Many commentators feared the introduction of the RDR at the end of last year would have an Armageddon-like impact on the sector.

And while this year has certainly been an eventful one in terms of regulation – with the replacement of the FSA with the FCA in April and a string of record fines – for many advisers it has been more business as usual than expected.


Adviser numbers have fallen as a result of the RDR although we are yet to see the mass exodus some were predicting.

Money Marketing revealed in March that the number of IFAs and restricted advisers operating on the first day of the RDR was 20 per cent lower than the number operating a year before, down from 25,616 to 20,453.

The regulator then published figures in August showing that the number of advisers rose by 6 per cent between January and July from 20,453 to 21,684.

Independent financial consultant Richard Hobbs believes charging structures may explain the lower than expected fall in adviser numbers.

He says: “With so many advisers operating a charging model of 3 per cent initial charge and 0.5 per cent ongoing, remuneration strategies have not really changed from the old commission models.”

This model may well have a limited lifespan, however, with the FCA indicating that it will take a closer look at charges, and in particular contingency charging and the associated risk of dealing bias in its on-going post-RDR thematic reviews.

EY financial services executive director Malcolm Kerr says: “I expect to see a move towards fixed fees next year, which is probably fairer for affluent clients.”

But Hobbs argues that the FCA is in a difficult position on adviser charging, and that the size of the adviser market could fall further if it introduces more prescriptive rules.

He says: “If the FCA makes changes it could force more firms out of the market and widen the advice gap further.”

From FSA to FCA

Advisers may have been underwhelmed by the change from the FSA to FCA, with many arguing the much trumpeted ‘change in approach’ has failed to materialise.

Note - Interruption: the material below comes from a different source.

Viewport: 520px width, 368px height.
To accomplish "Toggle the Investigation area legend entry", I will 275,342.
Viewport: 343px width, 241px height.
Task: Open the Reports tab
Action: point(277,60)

Regulatory experts, however, say the FCA is a very different animal to its predecessor, and hail this change as the most significant theme of 2013.

Hobbs says the introduction of the FCA’s competition objective in April has meant there is a far greater focus on consumer engagement. This is borne out by the launch of its thematic review into annuities in January in response to concerns that people are failing to shop around when they reach retirement.

He says: “Although it is consumers who are not shopping around, the complaint is a lack of market competition – that is a profoundly different way of thinking about regulation.”

King & Wood Mallesons SJ Berwin partner Tim Dolan says the FCA’s desire to be more proactive has had a significant impact on the way firms approach compliance.

Dolan says: “We are seeing a lot of consultation papers with limited periods before changes are implemented. You need to be proactive now in compliance, not just reactive.”

Kerr says the change in approach from the FCA has been one of the highlights of the year.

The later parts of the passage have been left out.